Non è tutto “oro quello che è blu”, come ormai scriviamo da diversi anni, ma va comunque registrata la competizione positiva che anche nell’Isola si è innescata per raggiungere l’ambito riconoscimento della ong internazionale Fee (Foundation for Environmental Education) che premia, ogni anno, le località che si sono distinte per la salubrità delle acque e per l’impegno delle Amministrazioni locali nella tutela dell’ambiente.

Nel 2020 le bandiere blu assegnate all’Isola erano otto, quest’anno siamo arrivati a dieci (su 1.152 chilometri di costa), con l’ingresso della spiaggia di Maganuco a Marina di Modica, nel ragusano, e la spiaggia di Roccalumera, nel messinese. Sebbene il risultato sia incoraggiante, va detto che si tratta di appena un terzo di quelle consegnate ai sindaci dei comuni della Liguria, che con un litorale di soli 350 chilometri è la prima regione italiana per numero di bandiere blu, ben 32.

La spiaggia di Maganuco (Modica)

In seconda posizione si trova la Campania con 19 comuni insigniti del premio. A chiudere il podio ci sono Toscana e Puglia, che quest’anno hanno conquistato 17 vessilli. Tra i parametri per l’aggiudicazione dell’ambito riconoscimento (volto, tra le altre cose, a dare maggiore slancio al turismo) c’è proprio l’efficienza della depurazione delle acque reflue e della rete fognaria. Parametro che, giustamente, penalizza la Sicilia, la quale, in questa edizione, pur essendo la seconda regione italiana per chilometri costieri, si è piazzata in ottava posizione, a pari merito con il Trentino.

Oltre alle due citate debuttanti, confermate nell’Olimpo delle spiagge tutte le altre località che già erano state premiate l’anno scorso: si tratta dei lungomari di Alì Terme e S. Teresa di Riva, la spiaggia di Tusa, Lipari, Porto Palo Cipollazzo a Menfi, Santa Maria del Focallo a Ispica, Pozzallo e Ragusa. Inoltre, quest’anno è entrato tra gli approdi bandiera blu anche Capo D’Orlando marina, nel messinese.
“L’impegno verso la sostenibilità nella gestione del proprio territorio, la cura del turista e la sua sicurezza, l’attenzione ai servizi, uniti al grande desiderio di ripartire con la stagione turistica – ha dichiarato il presidente della Fee Italia, Claudio Mazza, durante la cerimonia di consegna dei riconoscimenti – fanno dei comuni Bandiera blu un propulsore per la ripresa del turismo italiano in questo particolare momento storico”.

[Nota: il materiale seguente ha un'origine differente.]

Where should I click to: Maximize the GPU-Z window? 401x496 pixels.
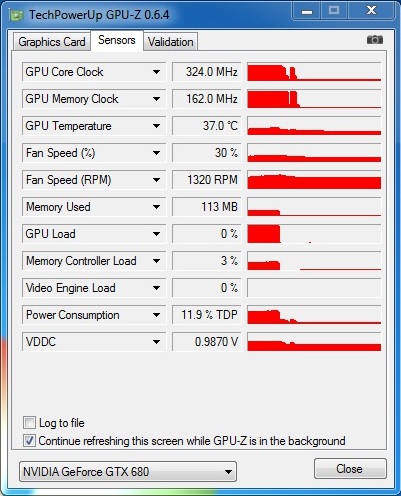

La spiaggia di Roccalumera

Insomma, rendere il mare siciliano più salubre e sicuro non è “soltanto” un toccasana per i cittadini dell’Isola, ma anche un modo per sfruttare a pieno le potenzialità del turismo rivierasco tipico della nostra regione. “Siamo certi – ha commentato a questo proposito l’assessore regionale al Turismo, Manlio Messina – che questi nuovi riconoscimenti, insieme alle campagne promozionali sul turismo avviate dal governo Musumeci, in particolare quella di ‘SeeSicily’, ci consentiranno, a partire già da quest’anno, un aumento delle presenze turistiche nell’Isola”.